Helsop noted, "Whether the tradition originated in this description; or whether Shakespeare gives expression to a tradition current in his time, is yet a matter for investigation."

However, Shakespeare's text does not indicate specifically what was distinctive about Hotspur's speech, and this may be unconnected to the Northumbrian Burr entirely.

The first definite reference to distinctive pronunciation of R in Northeastern England was made by Hugh Jones in 1724,
slightly predating the more well known description of it by Daniel Defoe, who wrote, in his A tour thro' the Whole Island of Great Britain, that:

I must not quit Northumberland without taking notice, that the Natives of this Country, of the antient original Race or Families, are distinguished by a Shibboleth upon their Tongues in pronouncing the letter R, which they cannot utter without a hollow Jarring in the Throat, by which they are as plainly known, as a Foreigner is in pronouncing the Th: this they call the Northumberland R, or Wharle; and the Natives value themselves upon that Imperfection, because, forsooth, it shews the Antiquity of their Blood.

Around the turn of the 20th century, the Burr was recorded by Alexander J. Ellis and by Joseph Wright. Ellis said that the Burr was also known as the /[kʁʊp]/. He divided his sites in Northumberland and north Durham into "Burr Strong", "Burr Weak" and "No Burr".

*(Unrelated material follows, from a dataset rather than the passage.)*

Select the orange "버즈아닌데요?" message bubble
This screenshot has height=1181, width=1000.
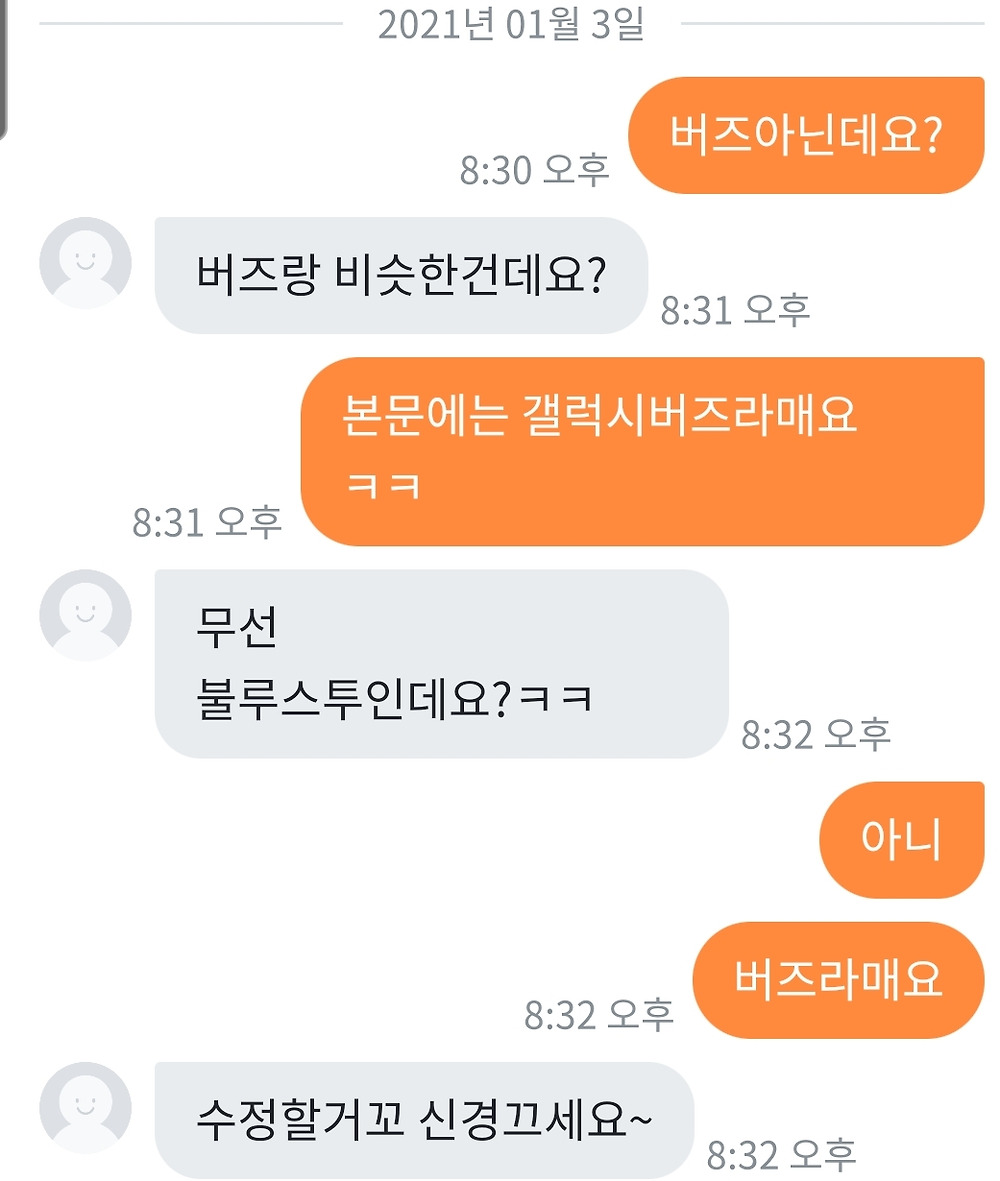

In the 20th century, it was recorded throughout much of the Northeast in the Orton Corpus.

== Audio recordings ==
Audio recordings were made in the 1950s for the Survey of English Dialects which feature the Northumbrian Burr, all of which are publicly available from the British Library and the University of Leeds:
- Wark
- Thropton
- Lowick
- Earsdon
- Embleton

==Current status==
The Northumbrian Burr, like many traditional dialect features in England, has largely disappeared from the dialects of northeast England, and it is no longer found in Tyneside English. Nevertheless, some older speakers, especially in northern Northumberland, still use it regularly.